The Situation Reports were released under FoI but were heavily redacted

The Situation Reports were released under FoI but were heavily redacted

However the summary sections contain details such as the number of new SPAR booklets opened, the number of alarms and emergency unlocks, as well as the number of dirty protests recorded.

The figures show that an average of three dirty protests per day recorded at Maghaberry prison throughout August 2013.

A Criminal Justice Inspectorate (CJI) report on Maghaberry in March 2012 previously raised concerns about the health and safety implications for staff and prisoners during a dirty protest.

At the time of the inspection, some separated republican prisoners in Roe House were engaged in a dirty protest. They had been refusing to wash and in some cases smearing their cells with excrement in opposition to full body searches as part of the prison’s security regime.

In the report inspectors claimed that during the protest the resulting conditions posed a threat to the health of prisoners and staff but that hygiene arrangements were being carefully managed and nobody had suffered any ill effects at the time of writing.

The republican-led dirty protest was organised by a group of 22 inmates aligned to a group calling itself the IRA. The group ended its protest in November 2012.

Commenting on the latest prison service dirty protest figures for Maghaberry a spokesperson for NIPS said: “Prisoners engaging in such form of protest would normally be located in the Care and Supervision Unit for both their safety and that of others”.

The CSU regime at Maghaberry has previously been criticised by the Northern Ireland Human Rights Commission as a poor environment for prisoners remaining segregated for long periods. Concerns have also been raised that segregation may exacerbate existing psychological conditions.

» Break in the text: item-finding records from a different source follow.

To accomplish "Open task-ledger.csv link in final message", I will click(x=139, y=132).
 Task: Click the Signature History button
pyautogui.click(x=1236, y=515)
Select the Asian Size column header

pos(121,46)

The Situation Reports obtained by The Detail also show that during August there were 62 new SPAR booklets opened in Maghaberry, as well as 26 alarms and two emergency unlocks.

In a previous story by The Detail senior DUP MLA Lord Maurice Morrow criticised SPARS for being nothing more than “box-ticking exercises.”

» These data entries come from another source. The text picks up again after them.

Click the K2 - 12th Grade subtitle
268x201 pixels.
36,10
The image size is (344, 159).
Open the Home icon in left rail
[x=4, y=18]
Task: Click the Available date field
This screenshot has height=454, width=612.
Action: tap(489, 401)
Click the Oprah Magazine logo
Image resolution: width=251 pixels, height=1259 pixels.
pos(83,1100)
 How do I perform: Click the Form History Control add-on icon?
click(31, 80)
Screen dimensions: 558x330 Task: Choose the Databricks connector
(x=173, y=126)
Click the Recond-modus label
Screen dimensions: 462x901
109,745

In CJI’s inspection of Maghaberry last March inspectors also found that near-fatal incidents were not adequately investigated or acted upon by Maghaberry prison.

The report stated that while there was good knowledge concerning prisoners at risk of self-harm, Supporting Prisoner at Risk (SPAR) procedures were “in need of improvement” and observation cells were used too frequently.

At the time of the report an average of 46 SPAR documents opened per month. Inspectors noted that, given the population, this did not appear “excessive”, but they highlighted that limited routine investigations of serious self-harm incidents were carried out.